Thursday, February 3, 2011

We get by with a little help from our friends

So far in my life I have been lucky enough to call three places home (four if you count the home where I lived until the age of two but my memories of that are limited to home videos). I have lived in my home in Haddonfield, (South) New Jersey for 19 years. For the past four, except last year, it has been Loyola’s campus in Baltimore, Maryland that has been my home for nine months out of the year. Last year, ten months were spent living in Leuven, Belgium and those hot tears that I cried before beginning the journey to leave that place could only be ones of leaving a home. In each of these places, miles apart and exceedingly different from one another, there has been one commonality and that is the people. Of course they have been different people but they have had the same feature in that they had all been strangers to me until I arrived and met them. Then, before I knew it, they were family—the people to whom I would come home to share my day with, the people I would eat with and seek comfort from. The people we surround ourselves with are what make up our world, they serve as inspiration, and they are there for whatever we need from a cup of sugar to a hug after a long week. These images came rushing to mind as I read Chandra’s description of Ganga’s home in “Shakti” and lingered incessantly as I considered what to write about.
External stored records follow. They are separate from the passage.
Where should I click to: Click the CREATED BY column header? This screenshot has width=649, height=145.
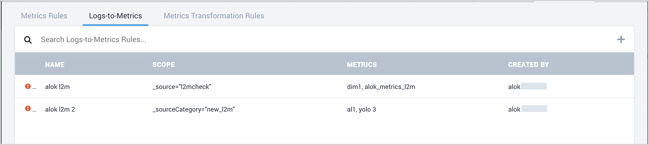[x=528, y=65]
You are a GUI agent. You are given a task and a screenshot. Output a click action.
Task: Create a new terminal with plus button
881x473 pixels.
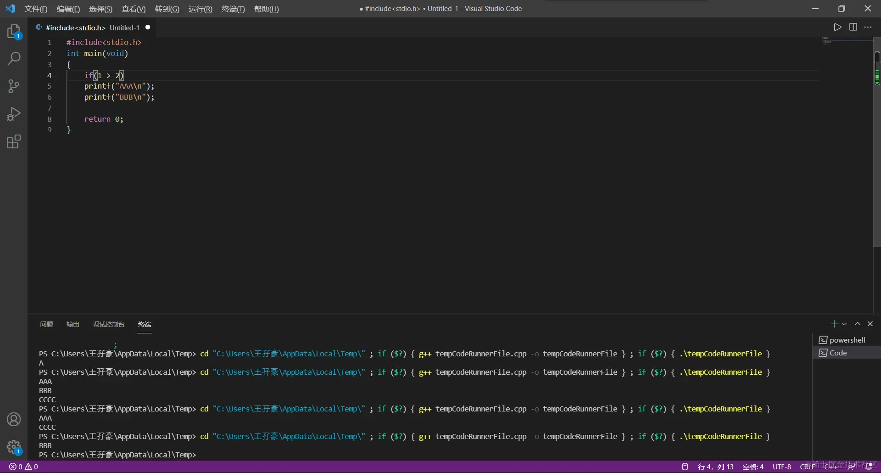834,324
Ganga sitting in her doorway talking to her neighbors is what first reminded me of my home in Haddonfield. In a way my neighborhood is centered on our porches and at any given time you are sure to see one or two standing on the steps chatting while the kids run around the yard. Like Ganga’s doorway and Sheila’s clubs it is a place to gossip and keep up with the real-life drama of the lives of acquaintances. The description of this home on its “nameless lane” puts it in stark contrast to the mansions on the hillside but it feels full of love and belonging. Leaving it and the people behind was not only “a fuss” but sad (45). She doesn’t say why she is leaving but her ambition comes from what could be considered her other home, among the houses on the hillside. There is a parallel drawn between Sheila and Ganga in that they both calculated every step they took towards a singular goal. The title of the story is “Shakti,” defined on Wikipedia as coming “from Sanskrit shak – “to be able,” meaning sacred force or empowerment…” Both women exemplify this “concept, or personification, of divine feminine creative power” in order to get exactly what they want. Each surrounded themselves with powerful people, Sheila as “the poor girl” in the Walsingham School and Ganga as the maid for a dozen different houses of the most materially successful people in the city (34). They learned from these people and strategized and worked hard until they were ready for the next step. Sheila’s ultimate goal was power and Ganga’s seemed to be peace, which she achieved at the moment of her daughter’s happy marriage; the woman who “flung herself at her work” and seemed to never stop moving, at her daughter’s wedding “seemed at rest, her knees drawn up and her hands held in front of her” (42, 67). Their goals ultimately became the leaping point for their own children to build their own homes.